→ **What is being asked**
Using the passage on Google's book digitization that follows, explain in one to three sentences why Google digitized library books that were still under copyright.

--- BEGIN Passage shown ---

When businesses like Google look at libraries, they see potential assets, content, ready to be mined. Built up over centuries at an enormous expenditure of money and labor, library collections can be digitized en masse at relatively little cost. To digitize collections and sell the product in ways that fail to guarantee wide access would be to repeat the mistake that was made when publishers exploited the market for scholarly journals, but on a much greater scale.

Four years ago, Google began digitizing books from research libraries, providing full-text searching and making books in the public domain available on the Internet at no cost to the viewer. Google collected revenue from some discreet advertising attached to the service. Google also digitized an ever-increasing number of library books that were protected by copyright in order to provide search services that displayed small snippets of the text. In September and October 2005, a group of authors and publishers brought a class action suit against Google. In October 2008, the opposing parties announced agreement on a settlement.

The settlement creates a registry to represent the interests of the copyright holders. Google will sell access to a gigantic data bank composed primarily of copyrighted, out-of-print books. Organizations will be able to subscribe via an institutional license for access to the data bank. A public access license will make this material available to public libraries. Individuals will be able to access and print out digitized versions of the books by purchasing a consumer license. Google will retain 37 percent of the revenue, and the registry will distribute 63 percent among the copyright holders.

Of the seven million books digitized by November 2008, one million are works in the public domain, one million are in copyright and in print, and five million are in copyright but out of print. Google will continue to make books in the public domain available for users to read, download, and print, free of charge. Many of the books in copyright and in print will not be available in the data bank unless the copyright owners opt to include them. They will be sold as printed books and perhaps also as digitized copies via the consumer license. Most of the books covered by the institutional license are in copyright but our of print.

The proposal could result in the world's largest digital library. Google could also become the world's largest book business. Virtually all books will be brought within the reach of anyone with access to the Internet. Not only will Google bring books to readers, it will also open up extraordinary opportunities for research.

--- END Passage shown ---
--- BEGIN Data shown ---

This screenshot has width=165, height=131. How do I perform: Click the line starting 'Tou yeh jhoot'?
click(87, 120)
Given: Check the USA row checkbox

--- END Data shown ---

→ **Result for this task**
Google digitized library books protected by copyright so that it could provide search services that displayed small snippets of their text.